The body is fairly simple. All the tabs and slots are in the right places! The only bits that may pose a problem for you are the coal bunker which needs bending to shape and the flares forming. I actually formed the flares while it was flat and then bent it to shape. I find that’s the only way of keeping the flare consistent all the way round.
The other difficulty was that I found the cab front to be too narrow and needed a shim on either side.
I discarded the boiler in favour of a bit of brass tube. BUT later on in the build, I rolled the nickel silver boiler for a bit of fun and it formed extremely well. If I were to build a second model then I would probably use it.
A quick word about paint…. Initially I thought that the loco was painted a very simple livery. A simple 2 tone green and black like the 14xx tanks. But I was wrong. It had the full works livery with lined tanks and boiler and lined venetian red frames! That was a bit of a shock!!
For the simple livery, I would glue on the dome and safety valve which is what I duly did. But they will have to come off again for the more complicated livery.
Attention then turned to the chassis. I am confident that compensation is less important in BG than in P4 because there is a little more flexibility in the chassis. But I wanted to make this loco a bit special and also I wanted to include working inside motion!
For the inside valvedgear I went to Martin Finney Chris Jones pointed out that they make a kit of the Stella which was 3501 converted to standard gauge. So I got kit IM6
This was my first real venture into inside valvegear. First step was to make the crankaxle. I brazed mine, but I have since heard of people soldering them with 179 degree solder and not had any problems. But having done the first one, I would be happy to do another. The only important thing is to solder with the flame of the blow torch on the opposite side to where the valve rods are situated so they don’t overheat and melt! (I am very glad I thought of that before I lit the torch!!
After the slightly scary soldering operation, all that remained was to gently cut away the axle across the cranks. I did this very slowly and carefully with a slitting disc in the pendant motor.
The inside valvegear was not as bad as I had expected. Just take it slow and carefully and its not a problem. I would be happy to do it again.
One small criticism of the kit is that while there are lines marking the place to cut for compensation, they are not to the standard 6mm spacing. I cut them out and then very carefully filed them to the correct spacing.

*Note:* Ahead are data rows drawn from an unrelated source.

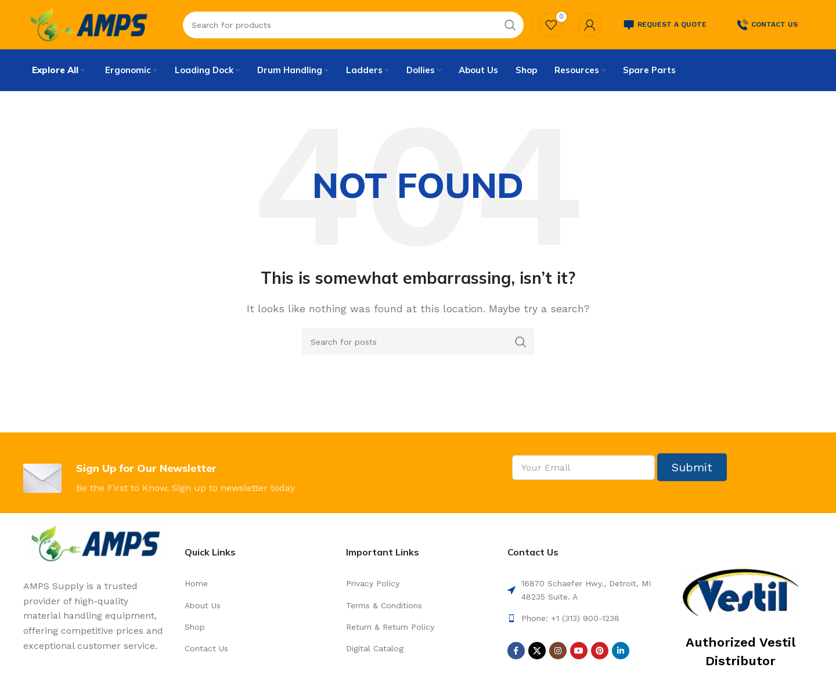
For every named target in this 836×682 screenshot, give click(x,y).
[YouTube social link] (579, 654)
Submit (692, 471)
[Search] (418, 345)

I didn’t have the correct wheels to hand but I did happen to have a few Ultrascale wheels of the wrong type that would do for testing purposes.
Then along came Warley...
I am always trying to improve my modelling skills and if I did that paint job by hand, it would be the most complicate I have ever done. I would ideally like to get onto one of Ian Rathbone’s hobby holidays courses. But they seem to be few and far between these days. I am ok with airbrushing and I can do a pretty good job a panelled coach. But the art of using the bow pen is still something that eludes me.
To be continued....
If you have anything more than a passing interest in the GWR Broad Gauge, Then I would thoroughly recommend the Broad Gauge Society. They are defiantly a niche organisation! but the sheer wealth of information is outstanding and a few of the members are always willing to help.